**Goal**
Please reproduce every line of the listing below, requests included, but adjust each number in the answers (viewport sizes and coordinates alike) by -80. Leave the pictures out of your output.

**Dataset entries**
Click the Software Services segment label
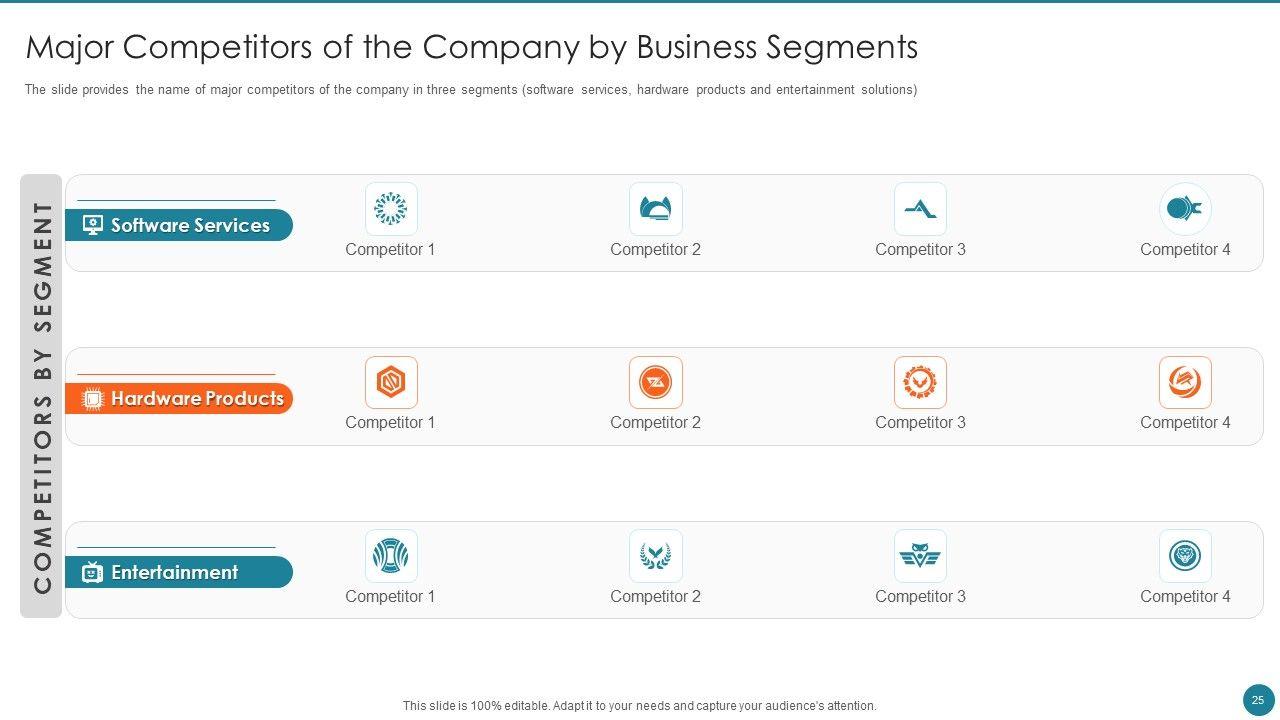Viewport: 1280px width, 720px height. [x=190, y=225]
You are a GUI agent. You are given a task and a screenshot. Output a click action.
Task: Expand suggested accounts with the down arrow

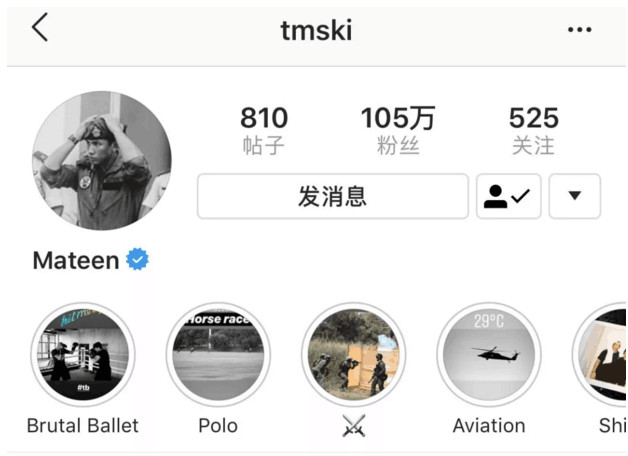575,196
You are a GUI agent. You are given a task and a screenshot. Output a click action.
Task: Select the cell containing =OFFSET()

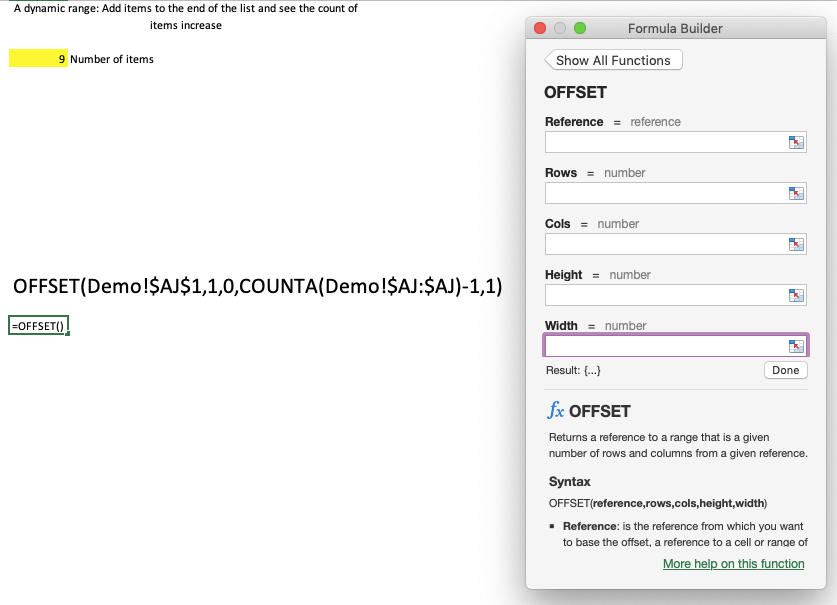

**Solved exercise**
Click the Software Services segment label
Viewport: 1200px width, 640px height. [x=110, y=145]
You are a GUI agent. You are given a task and a screenshot. Output a click action.
Task: Expand suggested accounts with the down arrow

495,116
You are a GUI agent. You are given a task and a screenshot. Output a click action.
Task: Select the cell containing =OFFSET()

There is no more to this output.